What do I do with a patient who wants only medication, and no psychosocial services?
Points to Consider
1) There is a big difference between offering psychosocial services and making medical treatment contingent upon psychosocial service compliance. Offering psychosocial services can provide helpful supports to patient recovery and foster patient self-efficacy. Requiring psychosocial services can create barriers to medical treatment—treatment that is often critical to patient safety, health, and well-being.
2) Patients often experience involuntary discontinuation of buprenorphine therapy due to their failure to meet psychosocial program requirements. This premature discontinuation is associated with a high rate of relapse and associated health risks. Psychosocial treatment barriers are less common in methadone treatment programs where the priority of medical treatment is a well-established principle.
4) All medical services involve psychosocial interaction. When patients develop trust in their medical team and the effects of buprenorphine or methadone treatment, they may become more amenable to engaging in ancillary psychosocial services. In the meantime, the medications by themselves confer significant health benefits and reduce the risk of acute morbidity and mortality.

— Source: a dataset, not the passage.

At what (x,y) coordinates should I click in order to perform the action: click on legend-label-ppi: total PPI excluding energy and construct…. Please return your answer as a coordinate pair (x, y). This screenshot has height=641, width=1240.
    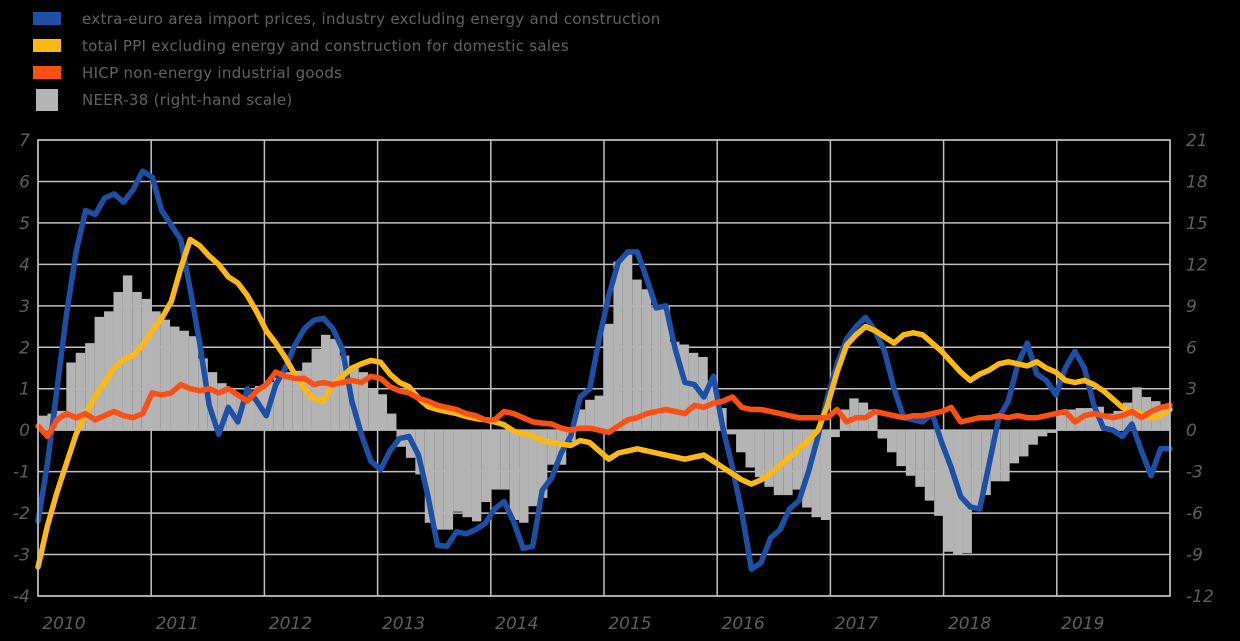
    Looking at the image, I should click on (326, 46).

5) The traditional step-down model of addiction treatment front-loads psychosocial services; but intensive psychosocial treatment is not known to improve treatment retention or decrease illicit opioid use in the early stages of buprenorphine or methadone treatment. In the chronic care model of opioid use disorder treatment, psychosocial interventions are selected through shared decision making processes that prioritize patient self-determination in an open-ended course of care.